◆ Tarefas a realizar ◆
A: Repita o trecho do texto sobre a missão evangelizadora da Igreja entre "Numa palavra estamos" e "seio da cultura.", inclusive.
B: No texto sobre a missão evangelizadora da Igreja, qual é a Exortação Apostólica de Paulo VI citada?
C: Retome o texto sobre a missão evangelizadora da Igreja logo a seguir à última frase apresentada.

◆ Bloco de texto ◆
------------------------------

Numa palavra estamos perante a missão fundamental da Igreja de Evangelizar e os confrontos com que se depara num mundo que através dos poderes instalados sentem-se ameaçados pela presença pública da fé cristã que obrigatoriamente terá de ser testemunhada no meio da sociedade e no seio da cultura.

Na verdade, por mandato divino, a Igreja tem por missão evangelizar. Isto é, em todas as suas acções tem como único objectivo anunciar e testemunhar a Boa Noticia da Salvação ao mundo.

Esta exigência está bem presente na Exortação Apostólica de Paulo VI «Evangelii Nuntiandi», quando afirma que «evangelizar constitui, de facto, a graça e a vocação própria da Igreja, a sua mais profunda identidade». Deste modo, «ela existe para evangelizar, ou seja, para pregar e ensinar, ser o canal do dom da graça, reconciliar os pecadores com Deus e perpetuar o sacrifício de Cristo na santa missa, que é o memorial da sua morte e gloriosa ressurreição» nº 14).

Mas para ser evangelizadora a Igreja tem necessidade de escutar permanentemente o Evangelho. Realmente, «evangelizadora como é, a Igreja começa por se evangelizar a si mesma». Configurando-se «como comunidade de crentes, comunidade de esperança vivida e comunicada, comunidade de amor fraterno, ela tem necessidade de ouvir sem cessar aquilo que ela deve acreditar, as razões da sua esperança e o mandamento novo do amor». Mais ainda, «Povo de Deus imerso no mundo, e não raro tentado pelos ídolos, ela precisa de ouvir, incessantemente, proclamar as grandes obras de Deus, que a converteram para o Senhor; precisa sempre ser convocada e reunida de novo por ele». Assim, «numa palavra, é o mesmo que dizer que ela tem sempre necessidade de ser evangelizada, se quiser conservar frescor, alento e força para anunciar o Evangelho» (EN, 15).

É muito eloquente a palavra de S. Paulo com a qual saúda, elogia e fortalece a fé da comunidade de Tessalónica. Na verdade o agente da evangelização é a Igreja. Pertence-lhe a ela, por vontade divina, de chamar, formar e enviar os evangelizadores. Deste modo, verificamos que a acção evangelizadora não é depende do gosto ou da iniciativa individual, mas exige uma intima comunhão com Jesus Cristo, com a Igreja e profunda fidelidade ao Evangelho e á proposta da Igreja que oferece os modelos evangelizadores para cada tempo histórico.

Paulo VI acautela esta exigência evangelizadora quando sublinha que «enviada e evangelizadora, a Igreja envia também ela própria evangelizadores». Realmente, «é ela que coloca em seus lábios a Palavra que salva, que lhes explica a mensagem de que ela mesma é depositária, que lhes confere o mandato que ela própria recebeu e que, enfim, os envia a pregar». E acrescenta que «a pregar, não as suas próprias pessoas ou as suas ideias pessoais,  mas sim um Evangelho do qual nem eles nem ela são senhores e proprietários absolutos, para dele disporem a seu bel-prazer, mas de que são os ministros para o transmitir com a máxima fidelidade» (EN, 15).

------------------------------

◆ Dados brutos ◆

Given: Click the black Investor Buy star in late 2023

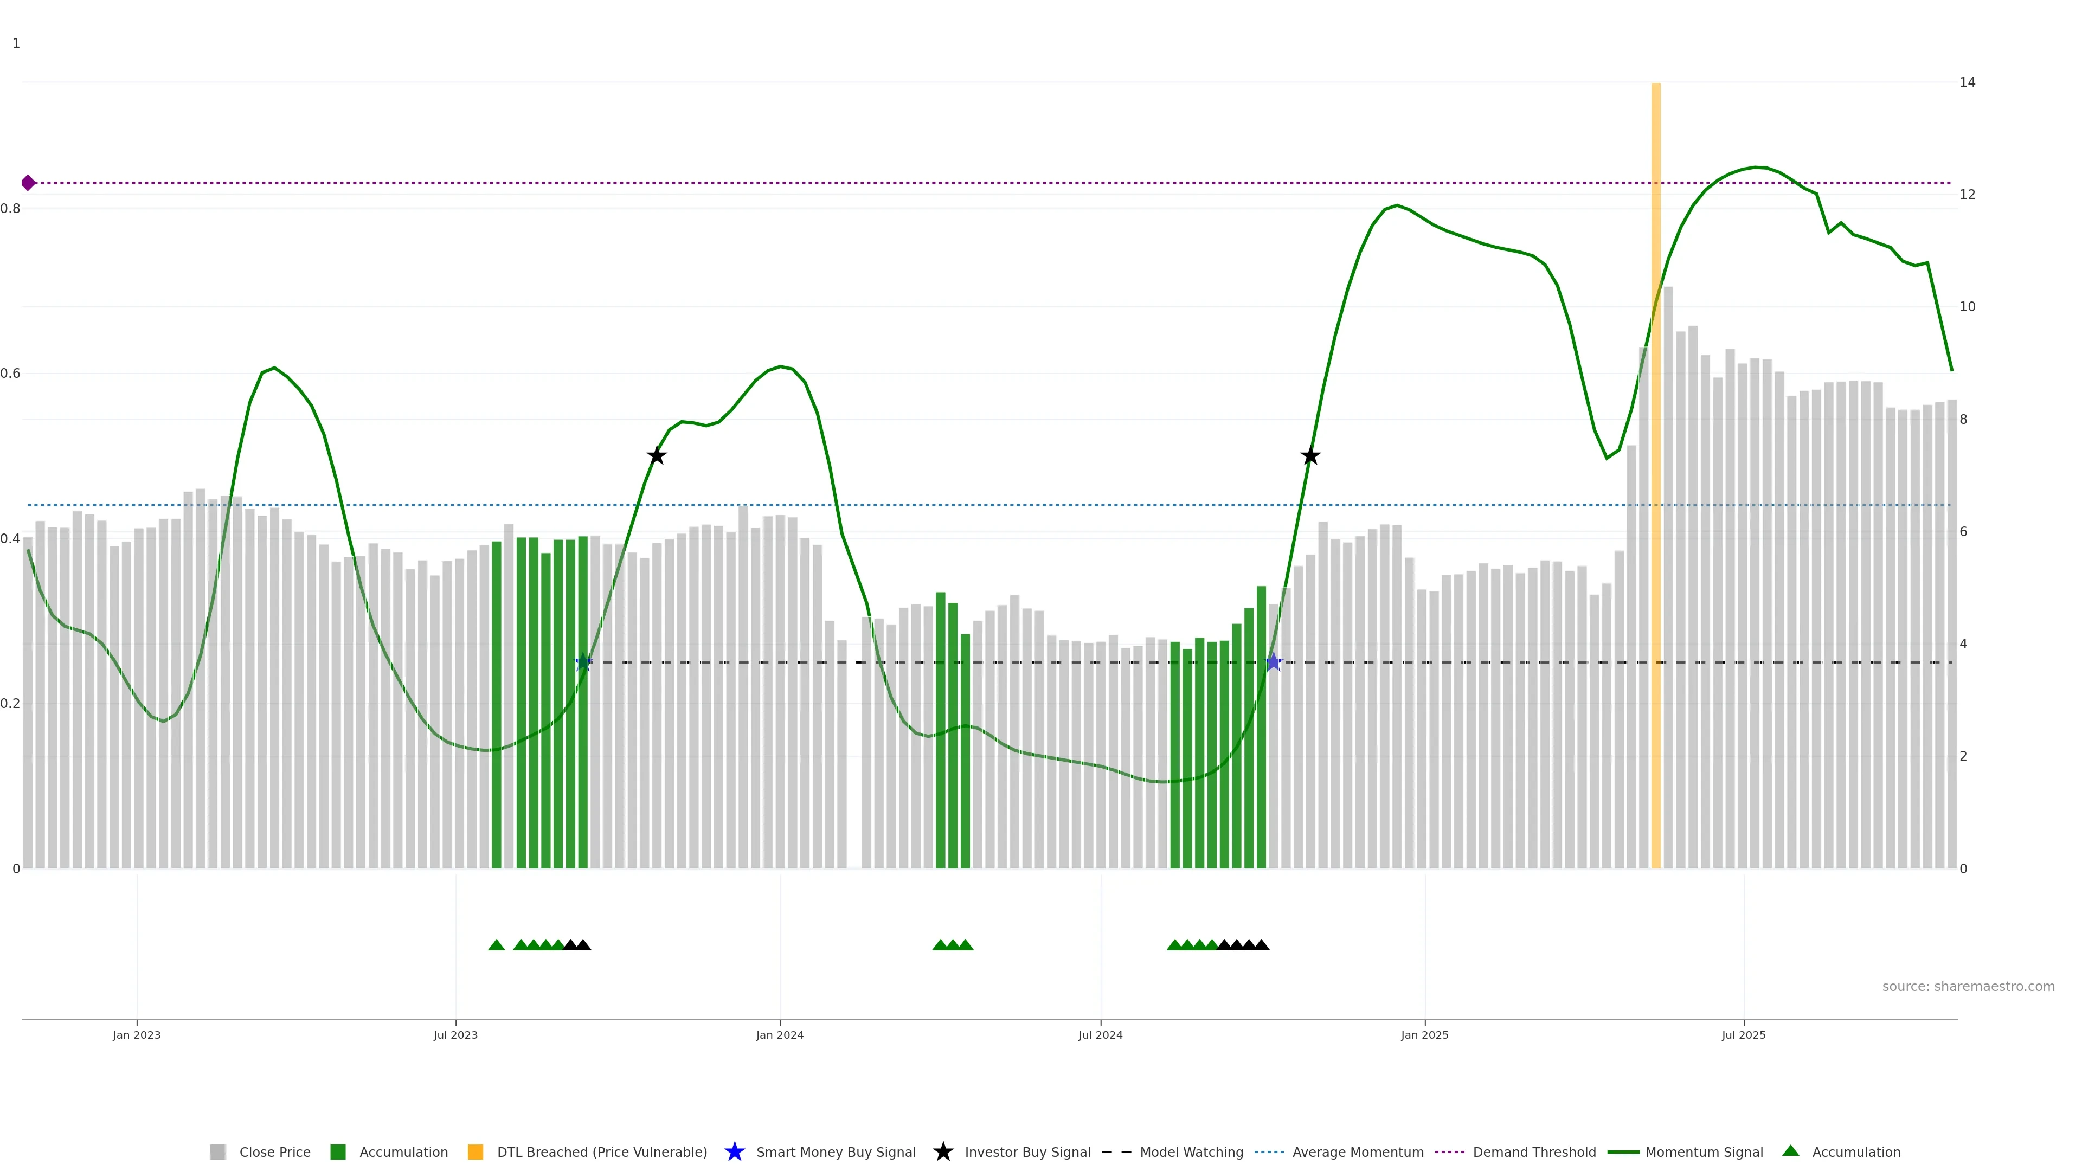Looking at the screenshot, I should click(656, 456).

------------------------------

◆ Respostas por tarefa ◆
A:
Numa palavra estamos perante a missão fundamental da Igreja de Evangelizar e os confrontos com que se depara num mundo que através dos poderes instalados sentem-se ameaçados pela presença pública da fé cristã que obrigatoriamente terá de ser testemunhada no meio da sociedade e no seio da cultura.

B: A «Evangelii Nuntiandi».

C:
A evangelização deve nortear-se pela fidelidade ao Evangelho, convida à conversão e não temerá o confronto com os poderes do mundo. Deste modo, o autêntico evangelizador formado na escola de Jesus Cristo, aprende d’Ele a não se deixar dominar pelo mundo mas a vencê-lo pela misericórdia pela ternura e pelo amor. Homem livre que liberta, assim deve ser quem se dispõe a seguir a Jesus Cristo na missão evangelizadora. Por isso, «a Igreja evangeliza quando, unicamente firmada na potência divina da mensagem que proclama, ela procura converter ao mesmo tempo a consciência pessoal e coletiva dos homens, a atividade em que eles se aplicam, e a vida e o meio concreto que lhes são próprios» (EN, 18).

Para o Papa Francisco «a alegria do Evangelho, que enche a vida da comunidade dos discípulos, é uma alegria missionária» (EG, 21). E, por isso, é vivida por todo o Povo de Deus o qual é chamado em todos os seus membros a ser evangelizador.

Eis o maior de todos os desafios. Viver o Evangelho com alegria e deixar que esta se torne expansiva para a outros contagiar. Mais ainda, esta alegria que brota do encontro com Jesus Cristo é vivida por todos os baptizados e faz deles participantes da missão da Igreja. Na verdade «o Evangelho fala da semente que, uma vez lançada à terra, cresce por si mesma, inclusive quando o agricultor dorme (cf. Mc 4, 26-29)» (EG, 22). Deste modo, «a Igreja deve aceitar esta liberdade incontrolável da Palavra, que é eficaz a seu modo e sob formas tão variadas que muitas vezes nos escapam, superando as nossas previsões e quebrando os nossos esquemas» (EG, 22).

Nas sendas do Concilio Vaticano II, a evangelização exige uma permanente atenção e discernimento dos Sinais dos Tempos e uma renovação constante. Disso nos dá conta o Papa Francisco quando nos adverte dizendo que sonha com «uma opção missionária capaz de transformar tudo, para que os costumes, os estilos, os horários, a linguagem e toda a estrutura eclesial se tornem um canal proporcionado mais à evangelização do mundo actual que à auto-preservação» (EG, 27).

Realmente, «a reforma das estruturas, que a conversão pastoral exige, só se pode entender neste sentido: fazer com que todas elas se tornem mais missionárias, que a pastoral ordinária em todas as suas instâncias seja mais comunicativa e aberta, que coloque os agentes pastorais em atitude constante de “saída” e, assim, favoreça a resposta positiva de todos aqueles a quem Jesus oferece a sua amizade» (EG, 27).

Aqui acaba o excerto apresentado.